I am completely and utterly conflicted about the episode. Half of of me thought it was brilliant, and the other half thinks it was the most bloody awful piece of shit I've ever seen.
Part One really was a complete waste of time. Even at SV's lowest of low it never squandered away valuable screen-time in such epic proportions. Three of the acts were identical--I mean literally! It would would have been one thing to be that dreadfully repetitive in a mid-season filler, but this was the show's last episode. Then the proverbial salt in the wound is when we found out that they don't even get married, so the whole thing was just a total waste of time!
All in all, the whole Lex thing was stupid and pointless. Lutherstien's Monster was just absurd, even for a comic book show. But more than that, I feel like Lex was shoehorned into the show just for the sake of it. I think they should have just left him for dead.
For one thing, I just could never get excited over Rosenbaum returning as everyone else did. Never thought he was THAT great of an actor. It just that he was usually either opposite Glover who is one of those guys who is so fucking good he makes everyone around him better, or opposite Welling who is ... well, Welling. On his own, he just comes across as somewhat bland.
But the mind whip was plain stupid. Other than being a painfully trite DEM, it was also contradictory to the basic nurture v. nature element of the show and the whole point to the Clark/Lex dyad.. Hell, the episode's main theme was rooted in NvN. What were they thinking? It's like they paint an entire room red except one little corner just because they had a can of blue paint.

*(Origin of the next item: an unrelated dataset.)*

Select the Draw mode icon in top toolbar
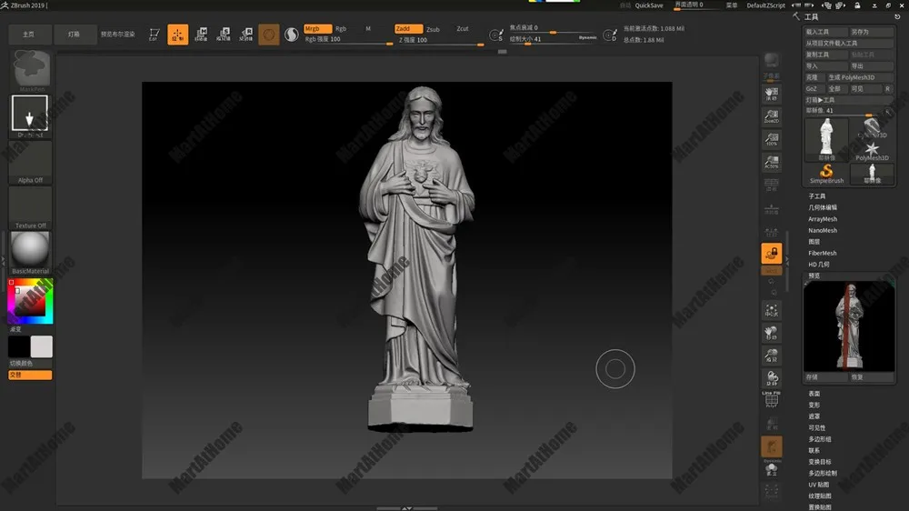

Freeman seemed to be the only one in the main cast who bothered to show up for work which is surprising because I'm surprised that when she was handed the script she didn't answer with a:
There was a million other things wrong with it, but I don't want to bother.
That all said, the geek-out moments were awesome and there were enough of those throughout to hold my attention. Essentially I was the poor dog falling for the occasional snausage while someone jams stuff up my ass. I was too distracted to notice the shitfest while I was watching.
Ultimately though, they could have done better--well, at least had "they" been someone else.